Amidst a sea of businessmen vying for after-work cocktails, the four members of Atomic Tom – frontman Luke White, Philip Galitzine on bass, Eric Angelo on guitar, and Tobias Smith on drums – drift into Midtown’s La Cava, their asymmetrical rocker haircuts and fitted denim provoking a hushed wave of, “Who are those guys?” from the suited regulars. The wine bar isn’t too far from the rehearsal space of the Brooklyn band, whose latest EP, In Parallel, dropped earlier this month.
In October of 2010, the then-struggling band posted a video on YouTube, which would within weeks result in an upward spiral of their popularity from spotty to spotlight. The video consisted of Atomic Tom’s four members riding the B train to Brooklyn while performing their single, “Take Me Out.” The hitch? They used only iPhones with music apps as instruments. By the end of the day, 220,00 people had viewed their video, and by the end of the week—two million.
In Parallel features six tracks consisting of three songs. Each tune has a fully produced version accompanied by an acoustic counterpart. Luke White, who started the band over six years ago, says that while defining their sound is challenging, “our music is not so challenging. We’re not trying to fake anybody out. We’ve become straight ahead rock with some pop melodies that people can sing and dance along to in a club.”
Today, Atomic Tom’s spectacle has nearly five million views on YouTube. They spent the last year reaping in the benefits of fast fame, touring the country, and figuring out how to stay relevant in an era where musicians are often swiftly left by the wayside.
How long had you been a band before you got some serious recognition? Luke White: I started the band six years ago. Phil was helping at that time with the bass. He was the first member of the band. Eric came on board in 2007. We didn’t start going forward aggressively until Tobias joined the band in 2009. Then we had four fully committed members of Atomic Tom. We went into the studio that summer to record our first record.
How do you break free of the image of being a gimmick band? Philip Galitzine: That was a concern in the beginning. We tried really hard to not capitalize on it in the cheap and obvious ways. We let the video speak for itself and kept playing great shows like we’d always done. Then we went on tour three months after the video came out. A lot of people came out to shows because they were curious about us from YouTube, but we never referred to it in our live shows. It’s a rock show. People would come out pleasantly surprised. And even when the video first came out people were like, “Wow what a great song.” It’s not just a cool concept.
When you tour, are you headliners or do you open for another group? Tobias Smith: We haven’t done a support tour but we are looking to do one in the Winter. The last tour we did was as headliners. We did most of America, the entire West Coast and East Coast, some places in the middle, and three dates in Canada.
What do four guys do on tour? T.S.: We are in a really nice Sprinter van made for touring. We played Tetris a lot on the flat screen.

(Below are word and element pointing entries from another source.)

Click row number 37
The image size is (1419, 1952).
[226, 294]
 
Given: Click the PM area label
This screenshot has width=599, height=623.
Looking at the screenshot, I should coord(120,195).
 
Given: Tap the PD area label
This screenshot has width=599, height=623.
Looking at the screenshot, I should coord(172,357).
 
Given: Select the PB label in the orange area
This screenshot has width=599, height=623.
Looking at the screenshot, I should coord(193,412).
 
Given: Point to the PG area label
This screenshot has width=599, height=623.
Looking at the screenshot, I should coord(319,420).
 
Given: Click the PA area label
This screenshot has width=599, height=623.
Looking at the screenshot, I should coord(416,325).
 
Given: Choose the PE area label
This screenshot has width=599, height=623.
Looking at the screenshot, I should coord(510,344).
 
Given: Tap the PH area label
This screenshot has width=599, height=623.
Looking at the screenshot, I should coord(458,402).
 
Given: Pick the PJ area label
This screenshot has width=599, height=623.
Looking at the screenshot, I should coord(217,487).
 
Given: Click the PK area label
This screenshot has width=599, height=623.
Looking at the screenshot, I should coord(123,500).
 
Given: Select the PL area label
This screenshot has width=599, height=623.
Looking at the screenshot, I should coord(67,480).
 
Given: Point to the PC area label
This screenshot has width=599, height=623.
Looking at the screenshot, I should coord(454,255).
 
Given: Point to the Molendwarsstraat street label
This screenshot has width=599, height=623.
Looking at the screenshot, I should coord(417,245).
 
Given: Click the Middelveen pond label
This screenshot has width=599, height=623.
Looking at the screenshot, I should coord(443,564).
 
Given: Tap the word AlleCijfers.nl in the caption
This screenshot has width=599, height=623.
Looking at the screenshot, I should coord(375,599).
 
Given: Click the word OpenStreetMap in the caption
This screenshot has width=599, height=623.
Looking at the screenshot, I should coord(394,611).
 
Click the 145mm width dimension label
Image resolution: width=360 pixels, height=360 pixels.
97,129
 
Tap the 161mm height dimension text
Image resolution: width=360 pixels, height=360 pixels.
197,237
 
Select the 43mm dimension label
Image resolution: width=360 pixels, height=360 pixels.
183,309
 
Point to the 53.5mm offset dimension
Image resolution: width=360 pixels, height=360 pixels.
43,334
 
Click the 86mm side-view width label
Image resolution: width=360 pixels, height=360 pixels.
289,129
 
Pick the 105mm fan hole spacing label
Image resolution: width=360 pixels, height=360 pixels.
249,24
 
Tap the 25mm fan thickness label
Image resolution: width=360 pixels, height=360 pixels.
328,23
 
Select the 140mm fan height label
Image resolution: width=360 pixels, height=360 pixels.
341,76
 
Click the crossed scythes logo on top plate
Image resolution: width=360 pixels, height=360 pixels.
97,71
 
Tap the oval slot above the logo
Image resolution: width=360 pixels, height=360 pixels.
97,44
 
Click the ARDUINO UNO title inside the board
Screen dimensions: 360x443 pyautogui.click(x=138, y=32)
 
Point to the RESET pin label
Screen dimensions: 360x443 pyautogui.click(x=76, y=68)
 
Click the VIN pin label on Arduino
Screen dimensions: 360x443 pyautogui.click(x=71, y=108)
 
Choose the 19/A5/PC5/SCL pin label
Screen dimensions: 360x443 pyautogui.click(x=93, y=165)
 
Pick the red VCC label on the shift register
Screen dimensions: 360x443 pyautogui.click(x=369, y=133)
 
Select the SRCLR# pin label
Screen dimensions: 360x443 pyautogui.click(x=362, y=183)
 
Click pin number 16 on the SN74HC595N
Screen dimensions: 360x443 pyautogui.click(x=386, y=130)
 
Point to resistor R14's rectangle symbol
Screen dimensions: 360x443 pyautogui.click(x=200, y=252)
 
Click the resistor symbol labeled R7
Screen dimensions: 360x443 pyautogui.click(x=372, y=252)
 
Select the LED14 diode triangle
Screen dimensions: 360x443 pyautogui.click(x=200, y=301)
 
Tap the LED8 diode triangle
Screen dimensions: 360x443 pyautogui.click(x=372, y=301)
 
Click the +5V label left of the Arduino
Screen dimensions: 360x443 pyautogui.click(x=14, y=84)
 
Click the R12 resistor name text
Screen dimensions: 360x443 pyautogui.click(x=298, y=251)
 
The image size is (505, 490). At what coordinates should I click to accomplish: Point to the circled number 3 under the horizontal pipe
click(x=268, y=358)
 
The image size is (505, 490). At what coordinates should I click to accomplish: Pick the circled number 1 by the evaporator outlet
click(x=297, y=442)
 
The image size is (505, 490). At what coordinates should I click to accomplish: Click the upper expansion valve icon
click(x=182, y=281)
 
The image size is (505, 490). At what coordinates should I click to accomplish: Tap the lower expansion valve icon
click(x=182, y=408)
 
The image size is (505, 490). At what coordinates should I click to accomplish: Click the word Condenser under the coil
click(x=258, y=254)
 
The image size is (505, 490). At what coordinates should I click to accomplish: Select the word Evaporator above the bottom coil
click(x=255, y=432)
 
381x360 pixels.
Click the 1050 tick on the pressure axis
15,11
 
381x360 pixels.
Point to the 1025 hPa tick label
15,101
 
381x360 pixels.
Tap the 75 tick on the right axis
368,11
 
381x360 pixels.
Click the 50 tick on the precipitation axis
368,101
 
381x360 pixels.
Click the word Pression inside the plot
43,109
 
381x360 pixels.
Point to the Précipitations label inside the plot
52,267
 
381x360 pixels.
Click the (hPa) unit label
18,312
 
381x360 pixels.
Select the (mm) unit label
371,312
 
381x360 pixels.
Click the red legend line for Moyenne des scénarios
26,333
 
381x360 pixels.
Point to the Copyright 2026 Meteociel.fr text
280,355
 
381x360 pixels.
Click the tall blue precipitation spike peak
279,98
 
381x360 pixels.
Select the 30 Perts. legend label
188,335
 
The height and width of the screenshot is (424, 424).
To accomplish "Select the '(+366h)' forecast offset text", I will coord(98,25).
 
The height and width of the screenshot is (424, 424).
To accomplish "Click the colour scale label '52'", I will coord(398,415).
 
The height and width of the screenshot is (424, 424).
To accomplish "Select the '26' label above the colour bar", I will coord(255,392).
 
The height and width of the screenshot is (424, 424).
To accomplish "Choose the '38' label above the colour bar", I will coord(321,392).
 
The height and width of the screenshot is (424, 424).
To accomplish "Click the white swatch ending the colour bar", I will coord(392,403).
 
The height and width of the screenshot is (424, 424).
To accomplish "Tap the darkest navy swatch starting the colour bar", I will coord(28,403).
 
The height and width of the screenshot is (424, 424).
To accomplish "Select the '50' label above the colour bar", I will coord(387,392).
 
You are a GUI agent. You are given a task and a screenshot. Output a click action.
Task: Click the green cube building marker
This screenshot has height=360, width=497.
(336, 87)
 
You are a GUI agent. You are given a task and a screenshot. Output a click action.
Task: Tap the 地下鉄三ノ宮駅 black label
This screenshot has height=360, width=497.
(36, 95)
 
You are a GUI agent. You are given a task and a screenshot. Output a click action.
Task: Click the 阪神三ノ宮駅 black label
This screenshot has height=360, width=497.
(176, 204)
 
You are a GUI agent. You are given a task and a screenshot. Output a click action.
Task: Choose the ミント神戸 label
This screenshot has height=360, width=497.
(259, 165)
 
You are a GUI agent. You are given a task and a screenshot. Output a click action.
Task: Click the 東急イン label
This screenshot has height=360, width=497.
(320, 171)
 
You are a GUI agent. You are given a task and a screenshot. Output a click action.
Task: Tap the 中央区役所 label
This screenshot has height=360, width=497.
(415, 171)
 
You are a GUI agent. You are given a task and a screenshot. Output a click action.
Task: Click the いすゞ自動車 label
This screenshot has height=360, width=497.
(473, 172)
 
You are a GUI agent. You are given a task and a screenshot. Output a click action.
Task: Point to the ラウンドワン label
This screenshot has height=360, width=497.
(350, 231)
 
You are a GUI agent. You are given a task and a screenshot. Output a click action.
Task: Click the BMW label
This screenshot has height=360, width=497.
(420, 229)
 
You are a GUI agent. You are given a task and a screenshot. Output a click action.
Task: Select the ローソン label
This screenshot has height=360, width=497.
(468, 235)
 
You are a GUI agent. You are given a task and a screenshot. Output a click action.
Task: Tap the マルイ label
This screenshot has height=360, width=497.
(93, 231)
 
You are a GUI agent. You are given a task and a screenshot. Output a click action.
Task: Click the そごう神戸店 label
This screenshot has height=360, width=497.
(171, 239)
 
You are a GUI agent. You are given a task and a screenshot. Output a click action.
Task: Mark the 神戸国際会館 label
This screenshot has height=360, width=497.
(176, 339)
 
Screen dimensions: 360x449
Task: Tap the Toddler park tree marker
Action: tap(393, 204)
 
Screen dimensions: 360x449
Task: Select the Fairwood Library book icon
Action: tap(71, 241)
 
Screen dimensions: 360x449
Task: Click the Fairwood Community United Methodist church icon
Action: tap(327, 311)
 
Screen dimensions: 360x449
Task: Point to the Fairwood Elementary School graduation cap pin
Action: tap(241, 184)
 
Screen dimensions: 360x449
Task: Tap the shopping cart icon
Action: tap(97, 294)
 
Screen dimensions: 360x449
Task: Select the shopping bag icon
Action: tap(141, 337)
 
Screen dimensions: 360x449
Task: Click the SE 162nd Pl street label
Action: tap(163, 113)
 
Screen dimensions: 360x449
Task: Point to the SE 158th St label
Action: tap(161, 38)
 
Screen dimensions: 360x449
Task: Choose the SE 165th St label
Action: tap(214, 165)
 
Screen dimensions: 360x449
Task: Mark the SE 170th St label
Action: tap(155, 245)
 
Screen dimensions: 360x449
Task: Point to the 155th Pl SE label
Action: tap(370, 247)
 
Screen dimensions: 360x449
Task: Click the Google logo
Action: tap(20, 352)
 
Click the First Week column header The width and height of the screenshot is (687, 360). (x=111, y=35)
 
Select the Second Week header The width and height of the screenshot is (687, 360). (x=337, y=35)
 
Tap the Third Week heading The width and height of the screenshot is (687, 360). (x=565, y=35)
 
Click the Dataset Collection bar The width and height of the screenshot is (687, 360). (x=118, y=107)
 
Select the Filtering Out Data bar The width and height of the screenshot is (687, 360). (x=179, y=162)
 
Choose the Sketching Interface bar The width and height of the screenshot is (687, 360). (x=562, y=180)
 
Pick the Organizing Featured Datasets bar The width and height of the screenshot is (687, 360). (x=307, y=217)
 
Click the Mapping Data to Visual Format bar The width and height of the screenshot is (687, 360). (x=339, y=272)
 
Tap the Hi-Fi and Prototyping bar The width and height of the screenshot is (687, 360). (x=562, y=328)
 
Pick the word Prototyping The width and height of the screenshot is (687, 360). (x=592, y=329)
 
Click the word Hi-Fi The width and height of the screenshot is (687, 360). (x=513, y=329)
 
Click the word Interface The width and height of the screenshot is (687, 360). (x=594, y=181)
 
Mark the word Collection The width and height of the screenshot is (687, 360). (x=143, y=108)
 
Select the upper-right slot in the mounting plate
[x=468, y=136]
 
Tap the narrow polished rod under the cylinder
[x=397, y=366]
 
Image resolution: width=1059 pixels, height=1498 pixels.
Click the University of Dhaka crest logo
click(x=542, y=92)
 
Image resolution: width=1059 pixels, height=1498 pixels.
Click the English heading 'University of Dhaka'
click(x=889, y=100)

So you’re really living up to the rock star life? TS: We drink champagne while playing Tetris. We don’t really party hard and drink hard, but we hang around people that do. PG: I drink alone. Eric Angelo: Some of us party more than others. Phil does drink alone a lot. I’ll drink a bit before I go onstage and I’ll drink after.
Is it a friends first atmosphere or are you band mates first? LW: Initially, we came on as friends and it was very important that we get along. We’ve certainly had our differences where the argument has become, “Well we don’t need to be friends!” But then we found out that that doesn’t actually work. PG: Sometimes you lose a little perspective and things that aren’t incredibly important tend to feel that way and conversations that should take five minutes take an hour because everyone wants to be satisfied. But I can’t think of any four people in such a close situation as we are that get along amazingly. When we say that we fight, its not unusual.
What does it say about the music business when you can be struggling a band for years and then one video catapults you into fame? LW: It says that the middleman isn’t as necessary anymore. Look how much we accomplished with one video that we did ourselves. Eric’s brother came out up with the concept, we put it together, shot it on iPhones, the budgets was $400, we put it up, and a few days later it had millions of views. In the next 15 years you may see the need for a middleman to distribute content will be no more.
When you’re in NYC do you go out as a crew? E.A.: We hang out a lot—probably too much.
Where do you go? L.W.: Mesa Coyocan in Williamsburg. They have the best commercial margarita ever. P.G.: Also, Rockwood Music Hall. A lot of us came up there. We like music and we’ve been involved in that scene for so long that we can go there and just be at home.